Darmanin exprime sa déception face à un Parlement qui, selon lui, a choisi de ne pas remplir sa fonction première. Il soutient que les partis d’opposition ont sciemment agi dans leur propre intérêt, au détriment de l’intérêt général du pays et de ses citoyens.
Il pointe du doigt le Rassemblement national et sa cheffe, Marine Le Pen, pour leur « cynisme absolu », critiquant leur rejet d’un texte pourtant jugé comme particulièrement strict, sans précédent sous la Ve République.
Il déplore leur attitude d’opposition systématique plutôt que de proposer des solutions concrètes, malgré leur précédente insistance à débattre sur le thème de l’immigration.
Darmanin reste inflexible et annonce que d’importantes dispositions doivent être adoptées avant la fin de l’année pour adresser les questions d’immigration irrégulière et de criminalité associée aux étrangers. Il assure qu’il se battra jusqu’à la dernière seconde pour obtenir l’adoption de ces mesures sévères.

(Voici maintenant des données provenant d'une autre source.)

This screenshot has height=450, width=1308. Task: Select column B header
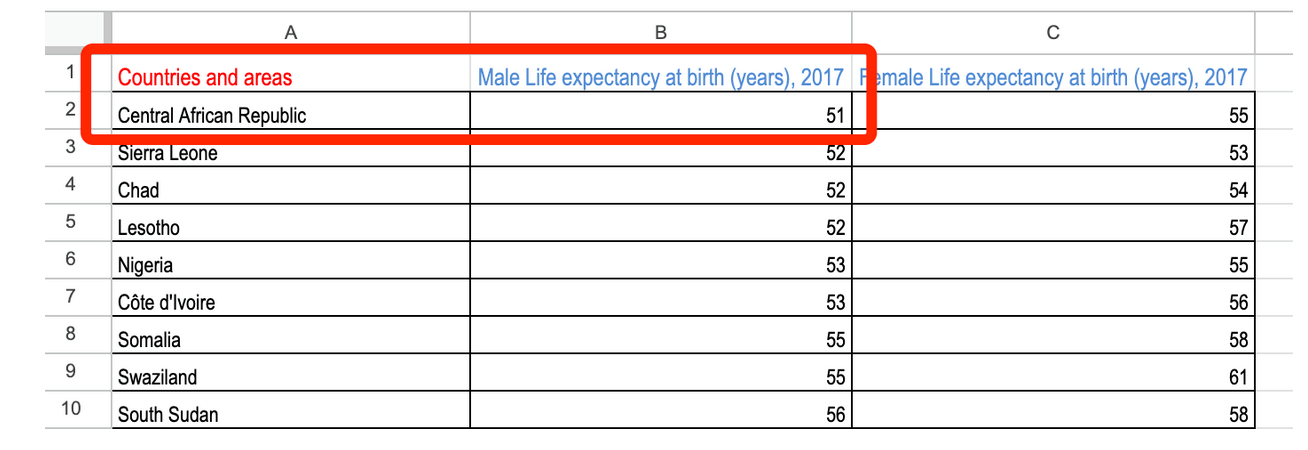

Confronté à cet échec, le ministre a voulu présenter sa démission, laquelle fut refusée par le président Emmanuel Macron. Darmanin considère ce geste comme étant en cohérence avec son sens de l’honneur et des responsabilités envers le Parlement. Malgré ce revers, il a réitéré son engagement à continuer sa mission, insistant sur son dévouement à fournir aux forces de l’ordre les ressources nécessaires.